Когда Творогова иной раз, разумеется полушутя, спрашивали, как это ему удается с философским спокойствием относиться к разного рода передрягам и неприятностям, он отвечал, посмеиваясь. «Хотите рецепт? Пожалуйста. Не поленитесь пешком пройтись через Кировский мост. Задержитесь на мосту на несколько минут. Осмотритесь. Поглядите на Петропавловскую крепость, на Стрелку Васильевского острова, на Дворцовый мост, на набережные, на Неву. Постойте. Если при этом вы не обретете душевное равновесие, если душа ваша не преисполнится ощущением гармонии, величия и спокойствия, значит, вы — действительно безнадежный человек».

Уже совсем стемнело, накрапывал слабый дождь. Творогову было жаль расставаться с садом, он как будто угадывал, что, покинув эти аллеи с их горьковатым запахом прелых листьев, с еле слышным, осторожным шорохом дождя, он рискует сразу утратить и то настроение, которое владело им здесь.

Но вот уже потянулись к выходу смутно различимые в темноте, среди деревьев, фигуры последних посетителей сада — сторожиха уже погромыхивала замками, уже готовилась запирать на ночь тяжелые ворота, и Творогов ускорил шаг, чтобы успеть выйти на набережную…

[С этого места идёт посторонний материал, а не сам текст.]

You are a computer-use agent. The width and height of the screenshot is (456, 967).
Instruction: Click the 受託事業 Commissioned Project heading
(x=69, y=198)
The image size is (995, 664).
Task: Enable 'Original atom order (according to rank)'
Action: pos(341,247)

Дома дверь Творогову открыла Зоя, жена. И пока он снимал плащ, пока стряхивал с него дождевые капли, она говорила быстрым, озабоченным шепотом:

— Где это ты умудряешься пропадать? Тебя тут человек из института уже целый час дожидается.

— Какой человек? Из какого института? — изумился Творогов.

— Из вашего, из какого же еще? Говорит — очень важное, неотложное дело.

Вот так фокус! Интересно, что это могло стрястись в институте за те два с небольшим часа, как Творогов покинул его? И кому он так срочно понадобился?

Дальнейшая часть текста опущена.